To-do list:
1. In the solar radiation passage, swap "ground measurements" for "station observations" and write out the stretch that begins with "In Figure 6a, the" and ends with "the their intensities.".
2. Which lines in the entries contain the word "green"? Gather every one of them.
* BEGIN Supplied passage *
RF analysis provides relative variable importance, which implies how the variable contributes to estimating solar radiation when mainly integrate with spectral bands from the COMS MI satellite. This is based on the difference between prediction error (mean squared error; MSE) from original variables and after permuting each variable. Many remote sensing studies have used variable importance in this way [32,48,72,77,79,90,91]. Figure 5 shows the relative importance of input variables for estimating solar radiation. As expected, solar zenith angle and visible spectral band showed the highest variable importance when estimating solar radiation from ML models. The former directly determines the amount of solar radiation related to solar elevation and has a high sensitivity to cloud radiation attenuation [57] while the latter is linearly related to cloud penetration, so these have a high relative importance (Figure 4). In addition, the contributions of the IR1 and IR3 satellite bands were higher than IR2 and IR4. As each IR band is determined by wavelength, IR1 is more important for estimating solar radiation than other IR bands since it is effectively estimating the brightness temperature of cloud tops using the thermal characteristic of the wavelength (10.8 μm). In contrast, the geographically fixed variables had narrow variability over South Korea, so latitude, longitude, viewing zenith angle, and viewing azimuth angle were less important for estimating solar radiation (Figure 4). Contrary to our expectations, the contributions of latitude, longitude, day of year, and time were low; we considered these variables to have multicollinearity to solar zenith angle and solar azimuth angle (SAA).

5. Discussion

We also produced solar radiation maps of the region using each of the selected methods to evaluate their performance visually for predicting the spatial distribution of solar radiation. We calibrated the ML models and produced the maps using 9 of the 14 variables, selected by importance analysis (Figure 5); the eliminated variables were location-sensitive and did not allow station-based datasets to be applied to an expanded area. The year variable had little variation when compared to that of solar radiation; furthermore, solar radiation changes with time were well reflected in UTC and Julian day.

In Figure 6a, the visible band imagery of COMS MI acquired at 03:00 UTC April 15, 2017 was used as comparative reference imagery, since it accurately described the spatial pattern of clouds over the region. In other words, it should be possible to evaluate the performance of a given model indirectly for the spatial assessment of solar radiation by interpreting how well this model estimates the spatial pattern of clouds, since cloud coverage is the most important parameter influencing solar radiation on the surface [18,19] and one of the most spatially variable atmospheric constituents [92]. However, it is difficult to evaluate quantitative values with visual inspection of visible band image, indicating that ground measurements for a much larger domain should be of use for assessment of the their intensities.
* END Supplied passage *
* BEGIN Dataset extract *
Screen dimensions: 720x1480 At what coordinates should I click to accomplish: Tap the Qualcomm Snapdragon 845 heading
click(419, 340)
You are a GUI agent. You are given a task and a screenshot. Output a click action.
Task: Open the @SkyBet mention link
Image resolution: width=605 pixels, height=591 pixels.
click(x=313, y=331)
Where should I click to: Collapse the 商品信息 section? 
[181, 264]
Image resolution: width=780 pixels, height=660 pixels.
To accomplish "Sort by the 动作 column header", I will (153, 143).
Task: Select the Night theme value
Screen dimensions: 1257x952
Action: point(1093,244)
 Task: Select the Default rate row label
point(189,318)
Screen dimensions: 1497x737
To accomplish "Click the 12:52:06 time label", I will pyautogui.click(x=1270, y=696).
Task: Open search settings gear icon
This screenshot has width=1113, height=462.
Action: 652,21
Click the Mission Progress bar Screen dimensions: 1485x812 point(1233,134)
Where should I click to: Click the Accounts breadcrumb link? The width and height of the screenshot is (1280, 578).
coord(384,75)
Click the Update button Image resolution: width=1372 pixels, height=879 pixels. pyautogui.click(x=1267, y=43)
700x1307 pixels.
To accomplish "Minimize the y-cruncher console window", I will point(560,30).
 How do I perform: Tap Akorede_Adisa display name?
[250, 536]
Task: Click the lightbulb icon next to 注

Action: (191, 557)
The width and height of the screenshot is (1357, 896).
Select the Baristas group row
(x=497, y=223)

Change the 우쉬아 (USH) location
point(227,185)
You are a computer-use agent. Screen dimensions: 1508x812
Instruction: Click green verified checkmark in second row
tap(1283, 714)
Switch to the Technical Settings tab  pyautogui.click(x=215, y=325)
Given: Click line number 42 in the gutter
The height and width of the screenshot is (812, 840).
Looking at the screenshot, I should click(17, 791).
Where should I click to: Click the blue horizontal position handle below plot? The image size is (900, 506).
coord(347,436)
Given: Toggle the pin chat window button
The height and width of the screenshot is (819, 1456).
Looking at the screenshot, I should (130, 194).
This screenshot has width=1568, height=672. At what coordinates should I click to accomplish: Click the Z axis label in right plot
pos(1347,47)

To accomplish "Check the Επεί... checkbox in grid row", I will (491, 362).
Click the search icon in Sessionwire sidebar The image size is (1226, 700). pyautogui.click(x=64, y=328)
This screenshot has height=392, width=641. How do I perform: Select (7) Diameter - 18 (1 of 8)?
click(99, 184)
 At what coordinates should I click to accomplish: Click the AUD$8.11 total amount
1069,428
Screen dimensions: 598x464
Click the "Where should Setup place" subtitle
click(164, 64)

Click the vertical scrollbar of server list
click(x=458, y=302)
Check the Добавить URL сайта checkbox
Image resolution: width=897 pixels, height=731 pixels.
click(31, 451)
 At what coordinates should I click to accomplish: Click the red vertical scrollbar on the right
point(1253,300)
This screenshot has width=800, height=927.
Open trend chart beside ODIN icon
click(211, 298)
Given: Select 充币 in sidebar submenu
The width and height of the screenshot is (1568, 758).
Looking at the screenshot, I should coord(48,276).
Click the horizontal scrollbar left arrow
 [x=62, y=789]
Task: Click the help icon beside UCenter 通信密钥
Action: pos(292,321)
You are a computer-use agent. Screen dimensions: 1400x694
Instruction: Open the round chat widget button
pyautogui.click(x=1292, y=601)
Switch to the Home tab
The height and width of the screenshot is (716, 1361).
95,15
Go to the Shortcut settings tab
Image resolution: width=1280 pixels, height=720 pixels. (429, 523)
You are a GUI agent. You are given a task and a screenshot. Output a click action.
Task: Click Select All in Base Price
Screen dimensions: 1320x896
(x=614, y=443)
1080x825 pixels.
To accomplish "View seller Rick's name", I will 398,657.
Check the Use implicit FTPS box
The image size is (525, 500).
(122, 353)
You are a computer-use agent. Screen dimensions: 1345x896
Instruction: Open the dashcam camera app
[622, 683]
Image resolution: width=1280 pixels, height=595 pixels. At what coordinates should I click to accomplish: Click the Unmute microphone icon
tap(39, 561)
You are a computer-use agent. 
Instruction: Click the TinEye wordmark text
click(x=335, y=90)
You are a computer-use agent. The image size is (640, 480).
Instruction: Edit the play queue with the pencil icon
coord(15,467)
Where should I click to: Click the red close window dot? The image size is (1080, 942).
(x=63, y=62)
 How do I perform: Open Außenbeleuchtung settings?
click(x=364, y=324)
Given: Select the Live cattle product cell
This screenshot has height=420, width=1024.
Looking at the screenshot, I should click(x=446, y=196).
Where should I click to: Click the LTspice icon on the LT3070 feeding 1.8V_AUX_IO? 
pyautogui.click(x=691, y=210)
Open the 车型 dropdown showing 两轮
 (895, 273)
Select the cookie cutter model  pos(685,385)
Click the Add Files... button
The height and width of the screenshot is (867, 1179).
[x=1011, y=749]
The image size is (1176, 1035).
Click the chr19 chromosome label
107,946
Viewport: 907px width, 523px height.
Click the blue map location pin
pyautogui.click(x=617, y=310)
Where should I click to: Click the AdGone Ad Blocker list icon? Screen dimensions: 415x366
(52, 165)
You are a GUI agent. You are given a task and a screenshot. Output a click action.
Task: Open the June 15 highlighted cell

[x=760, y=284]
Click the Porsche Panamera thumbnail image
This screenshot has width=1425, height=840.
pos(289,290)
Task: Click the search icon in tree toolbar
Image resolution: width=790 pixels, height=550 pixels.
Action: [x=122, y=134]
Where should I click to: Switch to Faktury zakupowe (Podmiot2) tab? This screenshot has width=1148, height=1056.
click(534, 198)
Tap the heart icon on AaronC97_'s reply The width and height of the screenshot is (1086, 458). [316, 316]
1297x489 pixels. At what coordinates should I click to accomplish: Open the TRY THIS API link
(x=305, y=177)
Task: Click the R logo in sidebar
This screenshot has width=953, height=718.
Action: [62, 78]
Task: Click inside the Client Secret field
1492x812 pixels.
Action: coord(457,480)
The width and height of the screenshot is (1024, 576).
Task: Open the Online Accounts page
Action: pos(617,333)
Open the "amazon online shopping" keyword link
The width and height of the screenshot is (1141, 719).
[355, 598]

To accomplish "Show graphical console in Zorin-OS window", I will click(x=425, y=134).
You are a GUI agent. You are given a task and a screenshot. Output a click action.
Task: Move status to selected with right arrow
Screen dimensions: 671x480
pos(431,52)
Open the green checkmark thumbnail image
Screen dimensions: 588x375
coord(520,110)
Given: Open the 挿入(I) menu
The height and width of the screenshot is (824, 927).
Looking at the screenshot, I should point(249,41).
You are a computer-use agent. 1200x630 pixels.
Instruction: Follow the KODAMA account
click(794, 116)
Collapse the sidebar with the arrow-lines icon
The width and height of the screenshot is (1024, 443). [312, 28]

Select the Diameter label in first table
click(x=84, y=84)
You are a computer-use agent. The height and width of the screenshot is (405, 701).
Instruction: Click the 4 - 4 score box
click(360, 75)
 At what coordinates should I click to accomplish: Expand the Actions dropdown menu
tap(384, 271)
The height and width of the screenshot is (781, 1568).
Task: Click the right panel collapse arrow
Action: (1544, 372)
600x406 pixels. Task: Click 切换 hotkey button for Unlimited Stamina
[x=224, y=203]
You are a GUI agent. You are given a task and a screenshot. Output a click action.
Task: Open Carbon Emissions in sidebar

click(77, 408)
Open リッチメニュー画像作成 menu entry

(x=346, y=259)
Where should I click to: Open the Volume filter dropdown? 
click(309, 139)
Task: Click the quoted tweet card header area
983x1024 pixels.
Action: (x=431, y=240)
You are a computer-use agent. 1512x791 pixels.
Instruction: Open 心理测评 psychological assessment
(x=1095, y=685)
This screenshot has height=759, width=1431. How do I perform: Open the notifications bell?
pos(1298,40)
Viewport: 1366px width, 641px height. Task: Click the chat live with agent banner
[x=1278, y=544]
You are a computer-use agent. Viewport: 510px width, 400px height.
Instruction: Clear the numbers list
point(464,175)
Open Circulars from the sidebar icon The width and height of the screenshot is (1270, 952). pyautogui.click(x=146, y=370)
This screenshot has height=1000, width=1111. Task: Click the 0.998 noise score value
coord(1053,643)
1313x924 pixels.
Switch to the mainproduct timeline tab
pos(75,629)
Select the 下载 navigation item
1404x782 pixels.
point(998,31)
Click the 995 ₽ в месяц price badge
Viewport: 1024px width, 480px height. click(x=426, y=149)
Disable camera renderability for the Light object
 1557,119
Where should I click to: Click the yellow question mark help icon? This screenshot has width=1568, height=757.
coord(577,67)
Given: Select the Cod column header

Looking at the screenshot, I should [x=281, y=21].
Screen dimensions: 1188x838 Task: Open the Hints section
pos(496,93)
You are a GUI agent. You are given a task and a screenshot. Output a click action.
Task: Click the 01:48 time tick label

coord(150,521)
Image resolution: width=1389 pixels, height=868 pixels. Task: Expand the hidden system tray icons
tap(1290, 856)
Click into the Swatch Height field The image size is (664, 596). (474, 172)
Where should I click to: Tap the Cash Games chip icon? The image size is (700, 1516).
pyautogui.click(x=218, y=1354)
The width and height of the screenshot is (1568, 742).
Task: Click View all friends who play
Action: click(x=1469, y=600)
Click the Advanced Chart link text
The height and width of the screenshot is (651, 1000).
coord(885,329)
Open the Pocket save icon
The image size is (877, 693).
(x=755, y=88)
* END Dataset extract *
Responses by task:
1.
In Figure 6a, the visible band imagery of COMS MI acquired at 03:00 UTC April 15, 2017 was used as comparative reference imagery, since it accurately described the spatial pattern of clouds over the region. In other words, it should be possible to evaluate the performance of a given model indirectly for the spatial assessment of solar radiation by interpreting how well this model estimates the spatial pattern of clouds, since cloud coverage is the most important parameter influencing solar radiation on the surface [18,19] and one of the most spatially variable atmospheric constituents [92]. However, it is difficult to evaluate quantitative values with visual inspection of visible band image, indicating that station observations for a much larger domain should be of use for assessment of the their intensities.

2.
Instruction: Click green verified checkmark in second row
Open the green checkmark thumbnail image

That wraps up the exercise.